TEXT SECTION:
..........
January 2009 meeting
Report published 26 January 2009
Catherine Jones with impromptu panel Louise Allen, Katie Fforde, Catherine King
Our January speaker—Daisy Goodwin - could not be with us because she had the sad task of attending John Mortimer’s funeral. Chairman Catherine Jones, however, is not a woman who is easily daunted. In less time than it takes to say “You, you and you” she had marshalled a slightly surprised panel of authors to take part in a Question and Answer session.
Blinking in the spotlight were Melanie Hilton who writes hot historicals for HM&B as Louise Allen, Katie Fforde who writes best-selling contemporary romantic comedy and Catherine King who concentrates on gritty Yorkshire sagas.
Questions ranged in scope and levity.
Favourite distractions? Melanie answers emails, Katie plays spider patience and Catherine warms up to her writing day with solitaire.
How do you plot? Katie has a theme, a set of people, nice things happening and takes it from there. Catherine has a setting (she’s working her way through the heavy industries), a heroine, nasty things happen to her and she takes it from there. Melanie has a strong hero, a strong heroine and mostly lets them get on with it. Recently, however, she has been working on a continuity series with five other writers, so everything has had to be much more tightly plotted because it all affects everybody else!
..........
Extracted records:
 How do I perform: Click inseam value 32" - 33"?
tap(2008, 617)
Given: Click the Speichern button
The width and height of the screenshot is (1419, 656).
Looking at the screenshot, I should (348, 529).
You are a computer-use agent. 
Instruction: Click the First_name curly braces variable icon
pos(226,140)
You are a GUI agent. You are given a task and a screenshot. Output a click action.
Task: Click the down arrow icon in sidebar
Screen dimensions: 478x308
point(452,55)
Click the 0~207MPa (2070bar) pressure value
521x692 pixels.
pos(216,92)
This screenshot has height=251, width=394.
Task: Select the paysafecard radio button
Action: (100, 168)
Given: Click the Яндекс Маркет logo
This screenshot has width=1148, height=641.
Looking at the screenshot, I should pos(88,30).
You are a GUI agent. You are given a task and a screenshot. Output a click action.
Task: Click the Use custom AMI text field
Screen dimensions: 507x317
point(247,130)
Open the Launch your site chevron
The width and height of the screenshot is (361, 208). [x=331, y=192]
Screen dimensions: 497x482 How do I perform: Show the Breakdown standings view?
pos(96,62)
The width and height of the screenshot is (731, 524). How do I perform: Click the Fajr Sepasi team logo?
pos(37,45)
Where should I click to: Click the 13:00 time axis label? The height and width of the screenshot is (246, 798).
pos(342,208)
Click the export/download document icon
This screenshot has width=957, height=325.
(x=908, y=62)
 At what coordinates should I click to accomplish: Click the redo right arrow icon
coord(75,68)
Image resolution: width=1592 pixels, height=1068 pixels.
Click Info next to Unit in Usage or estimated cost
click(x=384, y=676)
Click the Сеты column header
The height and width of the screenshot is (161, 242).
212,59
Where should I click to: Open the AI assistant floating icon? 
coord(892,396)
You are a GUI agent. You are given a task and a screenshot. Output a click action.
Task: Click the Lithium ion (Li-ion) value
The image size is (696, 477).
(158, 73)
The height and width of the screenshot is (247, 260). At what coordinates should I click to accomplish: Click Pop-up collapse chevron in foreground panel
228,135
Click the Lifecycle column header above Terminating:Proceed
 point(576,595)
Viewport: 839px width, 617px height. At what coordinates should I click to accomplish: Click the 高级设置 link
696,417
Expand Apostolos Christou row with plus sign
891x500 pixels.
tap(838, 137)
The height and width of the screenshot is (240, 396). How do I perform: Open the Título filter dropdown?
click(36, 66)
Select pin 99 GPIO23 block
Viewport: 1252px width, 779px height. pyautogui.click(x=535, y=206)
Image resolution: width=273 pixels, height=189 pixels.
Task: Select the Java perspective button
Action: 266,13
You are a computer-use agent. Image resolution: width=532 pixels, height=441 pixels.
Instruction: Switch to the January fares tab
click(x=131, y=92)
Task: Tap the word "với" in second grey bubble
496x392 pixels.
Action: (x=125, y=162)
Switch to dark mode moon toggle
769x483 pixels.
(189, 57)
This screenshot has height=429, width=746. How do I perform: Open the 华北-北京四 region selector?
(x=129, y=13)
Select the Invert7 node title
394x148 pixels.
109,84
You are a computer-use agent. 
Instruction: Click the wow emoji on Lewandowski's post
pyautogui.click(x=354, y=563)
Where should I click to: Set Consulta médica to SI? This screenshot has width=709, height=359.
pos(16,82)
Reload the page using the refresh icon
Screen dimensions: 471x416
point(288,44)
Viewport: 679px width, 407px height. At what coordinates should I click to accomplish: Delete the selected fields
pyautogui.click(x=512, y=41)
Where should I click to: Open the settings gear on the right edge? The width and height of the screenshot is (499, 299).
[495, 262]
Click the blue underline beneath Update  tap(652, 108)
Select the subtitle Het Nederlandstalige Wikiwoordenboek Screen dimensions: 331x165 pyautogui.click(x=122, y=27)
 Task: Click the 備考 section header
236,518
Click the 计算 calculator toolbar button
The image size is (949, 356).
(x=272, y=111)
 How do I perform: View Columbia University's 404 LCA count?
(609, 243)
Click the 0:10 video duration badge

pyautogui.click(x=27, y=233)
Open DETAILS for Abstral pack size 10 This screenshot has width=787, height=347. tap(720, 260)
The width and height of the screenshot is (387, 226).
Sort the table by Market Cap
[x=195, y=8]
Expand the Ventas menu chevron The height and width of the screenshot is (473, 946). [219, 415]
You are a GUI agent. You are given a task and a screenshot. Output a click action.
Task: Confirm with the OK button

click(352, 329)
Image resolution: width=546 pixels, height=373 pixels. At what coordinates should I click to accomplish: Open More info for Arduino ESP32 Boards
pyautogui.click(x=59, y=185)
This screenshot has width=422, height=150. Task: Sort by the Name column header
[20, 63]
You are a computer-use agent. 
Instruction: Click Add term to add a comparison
..........
PROMPT 1:
Copy everything in the meeting report from "Questions ranged in" down to "affects everybody else!", substituting "sudoku" for "spider patience".
PROMPT 2:
According to the meeting report, what kind of books does Catherine King concentrate on?

EXERCISE RESULT 1:
Questions ranged in scope and levity.
Favourite distractions? Melanie answers emails, Katie plays sudoku and Catherine warms up to her writing day with solitaire.
How do you plot? Katie has a theme, a set of people, nice things happening and takes it from there. Catherine has a setting (she’s working her way through the heavy industries), a heroine, nasty things happen to her and she takes it from there. Melanie has a strong hero, a strong heroine and mostly lets them get on with it. Recently, however, she has been working on a continuity series with five other writers, so everything has had to be much more tightly plotted because it all affects everybody else!

EXERCISE RESULT 2:
Gritty Yorkshire sagas.